• _Activity_
Check each line of the listing for the string "swatch", then state how many lines have it. Only the number is wanted.
Segment Start: Excerpted data
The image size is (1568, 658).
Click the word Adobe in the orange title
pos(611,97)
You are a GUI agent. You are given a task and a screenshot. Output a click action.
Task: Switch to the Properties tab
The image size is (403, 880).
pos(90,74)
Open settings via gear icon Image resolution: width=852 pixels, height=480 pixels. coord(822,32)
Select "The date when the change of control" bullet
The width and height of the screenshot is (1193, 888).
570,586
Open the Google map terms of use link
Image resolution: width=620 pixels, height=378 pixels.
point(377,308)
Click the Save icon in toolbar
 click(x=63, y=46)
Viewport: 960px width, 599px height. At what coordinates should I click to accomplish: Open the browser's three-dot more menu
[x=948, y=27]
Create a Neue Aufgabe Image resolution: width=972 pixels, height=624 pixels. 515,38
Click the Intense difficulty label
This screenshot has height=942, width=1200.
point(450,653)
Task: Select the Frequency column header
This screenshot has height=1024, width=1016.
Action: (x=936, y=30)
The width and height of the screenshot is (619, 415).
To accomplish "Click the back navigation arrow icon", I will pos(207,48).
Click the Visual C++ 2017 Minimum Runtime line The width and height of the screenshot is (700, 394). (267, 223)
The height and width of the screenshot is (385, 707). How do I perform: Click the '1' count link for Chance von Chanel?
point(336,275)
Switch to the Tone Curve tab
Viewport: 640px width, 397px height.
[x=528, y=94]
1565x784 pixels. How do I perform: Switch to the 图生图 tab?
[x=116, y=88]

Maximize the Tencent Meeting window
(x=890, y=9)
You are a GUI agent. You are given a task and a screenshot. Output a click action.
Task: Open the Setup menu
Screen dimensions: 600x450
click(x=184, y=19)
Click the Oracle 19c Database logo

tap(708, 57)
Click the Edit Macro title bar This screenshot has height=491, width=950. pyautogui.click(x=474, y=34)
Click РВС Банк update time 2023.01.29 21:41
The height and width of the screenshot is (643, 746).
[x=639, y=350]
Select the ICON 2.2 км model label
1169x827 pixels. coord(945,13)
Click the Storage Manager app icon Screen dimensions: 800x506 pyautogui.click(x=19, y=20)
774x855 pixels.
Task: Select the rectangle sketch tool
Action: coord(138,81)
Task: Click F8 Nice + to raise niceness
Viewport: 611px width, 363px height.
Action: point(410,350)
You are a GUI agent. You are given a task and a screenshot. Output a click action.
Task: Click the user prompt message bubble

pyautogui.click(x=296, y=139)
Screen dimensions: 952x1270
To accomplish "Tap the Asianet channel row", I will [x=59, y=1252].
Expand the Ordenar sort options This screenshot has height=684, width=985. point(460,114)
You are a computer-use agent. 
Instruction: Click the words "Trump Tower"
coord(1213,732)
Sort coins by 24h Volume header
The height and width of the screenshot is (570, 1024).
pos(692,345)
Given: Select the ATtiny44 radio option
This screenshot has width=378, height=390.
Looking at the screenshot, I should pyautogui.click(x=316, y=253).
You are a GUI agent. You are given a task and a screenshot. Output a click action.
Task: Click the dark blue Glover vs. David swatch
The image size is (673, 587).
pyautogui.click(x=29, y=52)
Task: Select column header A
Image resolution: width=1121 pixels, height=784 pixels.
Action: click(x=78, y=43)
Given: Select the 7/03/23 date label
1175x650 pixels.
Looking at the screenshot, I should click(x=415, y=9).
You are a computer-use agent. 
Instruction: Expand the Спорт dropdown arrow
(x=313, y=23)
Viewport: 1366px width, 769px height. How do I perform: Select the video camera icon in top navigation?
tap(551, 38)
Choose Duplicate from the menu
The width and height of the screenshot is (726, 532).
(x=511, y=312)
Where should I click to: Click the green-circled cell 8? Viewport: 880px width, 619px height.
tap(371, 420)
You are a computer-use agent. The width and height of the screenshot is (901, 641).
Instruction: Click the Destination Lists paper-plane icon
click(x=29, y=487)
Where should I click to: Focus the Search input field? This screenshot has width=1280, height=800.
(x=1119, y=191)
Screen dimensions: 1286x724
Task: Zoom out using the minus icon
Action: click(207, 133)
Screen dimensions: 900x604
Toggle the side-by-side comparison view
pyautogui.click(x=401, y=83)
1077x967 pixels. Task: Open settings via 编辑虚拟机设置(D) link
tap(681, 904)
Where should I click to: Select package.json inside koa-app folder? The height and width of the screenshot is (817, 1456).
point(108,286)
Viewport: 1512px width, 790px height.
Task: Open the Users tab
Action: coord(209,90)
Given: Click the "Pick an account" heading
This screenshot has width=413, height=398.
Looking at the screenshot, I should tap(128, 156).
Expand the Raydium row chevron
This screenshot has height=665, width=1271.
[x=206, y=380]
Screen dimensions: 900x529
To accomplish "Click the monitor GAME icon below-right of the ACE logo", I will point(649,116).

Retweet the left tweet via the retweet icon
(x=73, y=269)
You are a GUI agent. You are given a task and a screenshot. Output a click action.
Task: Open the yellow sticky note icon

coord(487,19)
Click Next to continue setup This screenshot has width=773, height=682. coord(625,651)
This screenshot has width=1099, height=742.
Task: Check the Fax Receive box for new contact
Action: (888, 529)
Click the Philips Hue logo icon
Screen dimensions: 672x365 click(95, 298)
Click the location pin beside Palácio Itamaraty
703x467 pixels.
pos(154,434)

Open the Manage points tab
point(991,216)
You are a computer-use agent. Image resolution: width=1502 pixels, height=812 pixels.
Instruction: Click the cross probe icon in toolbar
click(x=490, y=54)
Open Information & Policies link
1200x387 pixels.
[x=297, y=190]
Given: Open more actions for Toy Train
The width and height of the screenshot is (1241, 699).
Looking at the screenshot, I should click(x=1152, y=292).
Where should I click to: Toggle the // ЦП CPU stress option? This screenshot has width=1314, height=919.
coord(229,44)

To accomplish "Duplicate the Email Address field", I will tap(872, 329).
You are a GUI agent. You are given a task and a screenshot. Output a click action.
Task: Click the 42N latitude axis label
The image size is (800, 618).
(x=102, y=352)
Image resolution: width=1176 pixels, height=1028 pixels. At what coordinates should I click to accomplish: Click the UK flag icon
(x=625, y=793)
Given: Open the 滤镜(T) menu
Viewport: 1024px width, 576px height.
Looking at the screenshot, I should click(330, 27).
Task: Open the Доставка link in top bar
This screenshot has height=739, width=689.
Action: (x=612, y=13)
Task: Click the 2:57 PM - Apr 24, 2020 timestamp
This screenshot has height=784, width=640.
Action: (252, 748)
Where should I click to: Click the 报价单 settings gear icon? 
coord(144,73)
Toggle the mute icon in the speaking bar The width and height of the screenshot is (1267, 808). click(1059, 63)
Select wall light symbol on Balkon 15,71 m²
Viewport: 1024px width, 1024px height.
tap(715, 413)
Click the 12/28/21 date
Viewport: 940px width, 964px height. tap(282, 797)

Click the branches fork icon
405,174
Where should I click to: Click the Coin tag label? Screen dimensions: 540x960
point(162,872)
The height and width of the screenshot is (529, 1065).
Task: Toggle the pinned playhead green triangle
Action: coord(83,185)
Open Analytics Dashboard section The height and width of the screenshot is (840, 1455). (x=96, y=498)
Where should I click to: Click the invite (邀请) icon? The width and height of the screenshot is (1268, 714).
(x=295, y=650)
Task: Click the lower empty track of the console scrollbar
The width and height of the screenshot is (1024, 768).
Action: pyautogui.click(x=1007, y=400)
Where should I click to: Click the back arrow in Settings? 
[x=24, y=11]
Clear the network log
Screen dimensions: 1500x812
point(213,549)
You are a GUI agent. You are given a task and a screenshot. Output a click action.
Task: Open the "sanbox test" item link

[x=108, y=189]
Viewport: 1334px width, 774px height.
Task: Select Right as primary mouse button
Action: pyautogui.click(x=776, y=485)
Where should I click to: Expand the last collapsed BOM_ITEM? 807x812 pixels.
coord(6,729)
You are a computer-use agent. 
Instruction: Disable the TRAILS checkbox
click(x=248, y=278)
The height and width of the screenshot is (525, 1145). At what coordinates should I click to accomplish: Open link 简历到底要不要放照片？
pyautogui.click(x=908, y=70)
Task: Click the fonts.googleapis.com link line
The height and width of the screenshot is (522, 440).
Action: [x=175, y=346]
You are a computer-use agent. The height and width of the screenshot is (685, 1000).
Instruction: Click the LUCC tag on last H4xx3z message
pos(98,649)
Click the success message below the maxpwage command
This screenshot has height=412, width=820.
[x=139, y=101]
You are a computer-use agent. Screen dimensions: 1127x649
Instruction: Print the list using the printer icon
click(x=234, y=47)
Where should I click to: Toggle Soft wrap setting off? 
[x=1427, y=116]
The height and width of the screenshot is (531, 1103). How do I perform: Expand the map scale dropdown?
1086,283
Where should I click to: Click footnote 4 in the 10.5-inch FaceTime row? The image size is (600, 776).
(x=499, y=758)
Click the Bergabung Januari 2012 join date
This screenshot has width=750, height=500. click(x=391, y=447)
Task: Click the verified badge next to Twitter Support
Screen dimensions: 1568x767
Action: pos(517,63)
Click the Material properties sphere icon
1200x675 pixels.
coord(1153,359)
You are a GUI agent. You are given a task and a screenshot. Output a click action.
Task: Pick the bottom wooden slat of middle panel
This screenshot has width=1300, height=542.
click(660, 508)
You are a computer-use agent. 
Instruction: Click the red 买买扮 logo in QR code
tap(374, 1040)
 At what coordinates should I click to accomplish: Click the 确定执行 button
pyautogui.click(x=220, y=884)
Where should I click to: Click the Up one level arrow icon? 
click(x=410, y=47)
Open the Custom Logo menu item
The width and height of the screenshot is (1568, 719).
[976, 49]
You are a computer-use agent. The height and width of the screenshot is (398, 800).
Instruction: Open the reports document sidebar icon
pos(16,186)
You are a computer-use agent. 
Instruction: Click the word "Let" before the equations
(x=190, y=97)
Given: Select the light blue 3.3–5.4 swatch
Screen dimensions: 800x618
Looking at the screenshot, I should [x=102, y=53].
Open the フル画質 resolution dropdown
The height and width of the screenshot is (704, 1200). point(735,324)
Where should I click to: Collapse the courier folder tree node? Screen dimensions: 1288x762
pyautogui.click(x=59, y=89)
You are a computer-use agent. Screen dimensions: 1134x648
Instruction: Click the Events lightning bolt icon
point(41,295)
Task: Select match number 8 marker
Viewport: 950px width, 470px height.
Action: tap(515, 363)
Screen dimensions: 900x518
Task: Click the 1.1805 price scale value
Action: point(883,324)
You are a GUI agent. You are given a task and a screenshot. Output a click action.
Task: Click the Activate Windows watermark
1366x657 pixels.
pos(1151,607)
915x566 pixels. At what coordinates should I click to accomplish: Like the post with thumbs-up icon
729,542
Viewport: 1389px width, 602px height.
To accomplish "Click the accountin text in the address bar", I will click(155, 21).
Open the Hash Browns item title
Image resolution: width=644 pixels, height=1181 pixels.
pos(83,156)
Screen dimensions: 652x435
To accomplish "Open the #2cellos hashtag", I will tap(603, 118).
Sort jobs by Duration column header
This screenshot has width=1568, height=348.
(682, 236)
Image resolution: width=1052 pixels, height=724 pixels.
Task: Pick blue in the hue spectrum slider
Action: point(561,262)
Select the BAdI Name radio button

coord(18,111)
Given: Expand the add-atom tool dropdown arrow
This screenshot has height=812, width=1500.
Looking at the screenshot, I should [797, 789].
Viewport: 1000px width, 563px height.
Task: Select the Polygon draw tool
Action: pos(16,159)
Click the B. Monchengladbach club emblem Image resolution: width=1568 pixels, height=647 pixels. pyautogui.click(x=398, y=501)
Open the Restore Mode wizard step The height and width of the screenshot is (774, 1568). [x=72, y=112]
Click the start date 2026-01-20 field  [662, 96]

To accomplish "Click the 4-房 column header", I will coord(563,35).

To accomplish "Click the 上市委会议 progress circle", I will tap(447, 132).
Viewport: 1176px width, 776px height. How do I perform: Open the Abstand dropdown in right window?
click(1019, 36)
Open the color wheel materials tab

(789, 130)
Segment End: Excerpted data
• _Your response_
2